Mrs. Rosel, confounded at the unceremonious conduct of her sister-in-law before such an august audience, checked her loquacity by saying, "I most humbly beg pardon of your grace, for having brought these people here,--they are the wife and daughter of the fifer of Hardt; pray do not take it ill, your highness, the woman means well, I assure you."
The Duke was more amused with the excuses of Mrs. Rosel than with the blunt language of her sister. "How is your husband?" said he to the countrywoman, "will he visit us soon? why did he not come with you?"
"He has his reasons, sir," she replied; "if war breaks out, he'll certainly not stay at home, for then he may be of some use; but in peaceable times, why he thinks it is not becoming to eat cherries with great folks."

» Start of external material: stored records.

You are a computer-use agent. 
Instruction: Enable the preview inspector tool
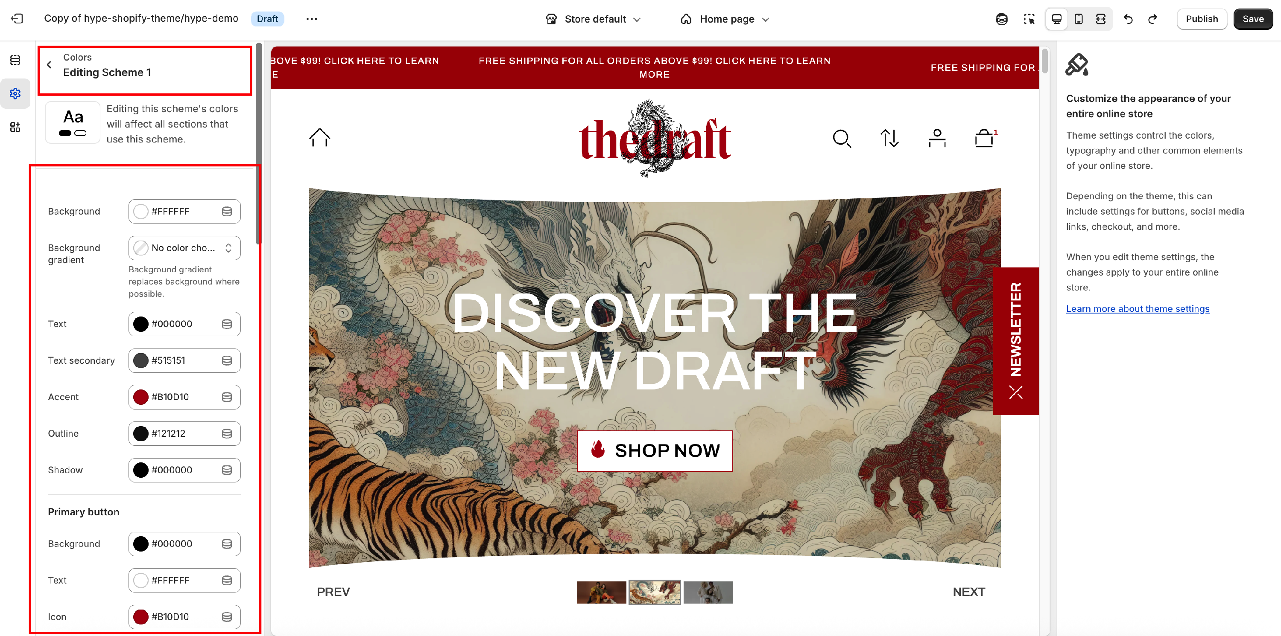coord(1029,19)
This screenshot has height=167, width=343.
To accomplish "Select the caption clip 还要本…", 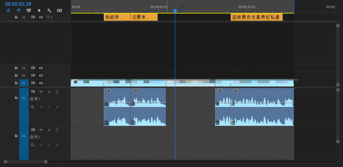I will (x=144, y=17).
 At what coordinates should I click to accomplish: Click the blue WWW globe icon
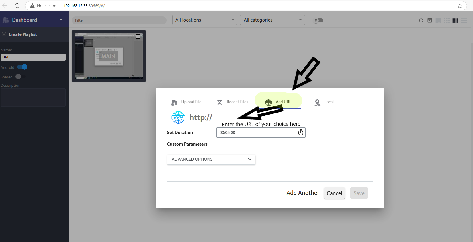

The naïveté of the plump matron almost drove Mrs. Rosel to desperation: she pulled her by the petticoat, and by the long tails of hair, but to no purpose. The wife of the fifer went on talking, to the great amusement of the Duke and his guests, whose irresistible laughter, which her answers elicited, appeared only to increase her happiness and good humour. Barbelle in the meantime, playing with the handle of a little basket she held in her hand, scarcely ventured occasionally to raise her eyes to look at that face which she had beheld with such tender sympathy when she nursed Albert during the long period of his fever. The impression which those days had left on her mind still remained in all its vigour, and the sight of him who had unawares made an inroad into the recesses of her heart, made her fearful of meeting his eye. She heard him say to his wife, "That is the kind girl who nursed me when I lay ill in her father's house, and who conducted me part of the way to Lichtenstein."
Bertha turned to her, and took her hand with great kindness. The girl trembled, and her cheeks assumed a deep blush. She opened her little basket, and presented a piece of beautiful linen, with a few bundles of flax, as fine and soft as silk. She attempted in vain to speak, but kissing the hand of the young bride, a tear fell upon her nuptial ring.
"Eh, Barbelle!" scolded Mrs. Rosel, "don't be so timid and nervous. Gracious young lady,--I would say gracious madame,--have compassion on her; she comes but seldom into the presence of quality folks. There is no one so good who has not two dispositions, says the proverb; the girl can be otherwise as merry and cheerful as larks in spring."
"I thank you, Barbelle," said Bertha: "your linen is very acceptable and very fine. Did you spin it yourself?"
The girl smiled through her tears, and nodded a yes! to speak at that moment appeared to her impossible. The Duke liberated her from this embarrassment only to place her in another still greater. "The fifer of Hardt has truly a very pretty child," he cried, and beckoned to her to approach nearer, "well grown and lovely to behold! only look, chancellor, how well the red bodice and short petticoat become her. Could not we, Ambrosius Bolland, issue an edict for all the beauties in Stuttgardt to adopt this neat dress?"
The chancellor's countenance became distorted into a hideous smile: he examined the blushing maiden from head to foot with his little green eyes; and said, "Certainly, a very good reason could be given, by which an ell might be spared in the length of petticoats, for, as your grace a few years back ordered the weights and measures to be reduced, you have also the right, by all the rules of logic, to shorten the dress of females. But nothing would be gained by it, for--hi! hi! hi! you would see that what was cut off from the bottom, our beauties would be obliged to add above. And who knows whether the ladies would willingly agree to that? They belong to the genus of peacocks, who, you know, don't like to shew their legs."
"You are right, Ambrosius;" the Duke laughed; "nothing escapes a learned man! But tell me, my dear, have you got a sweetheart?"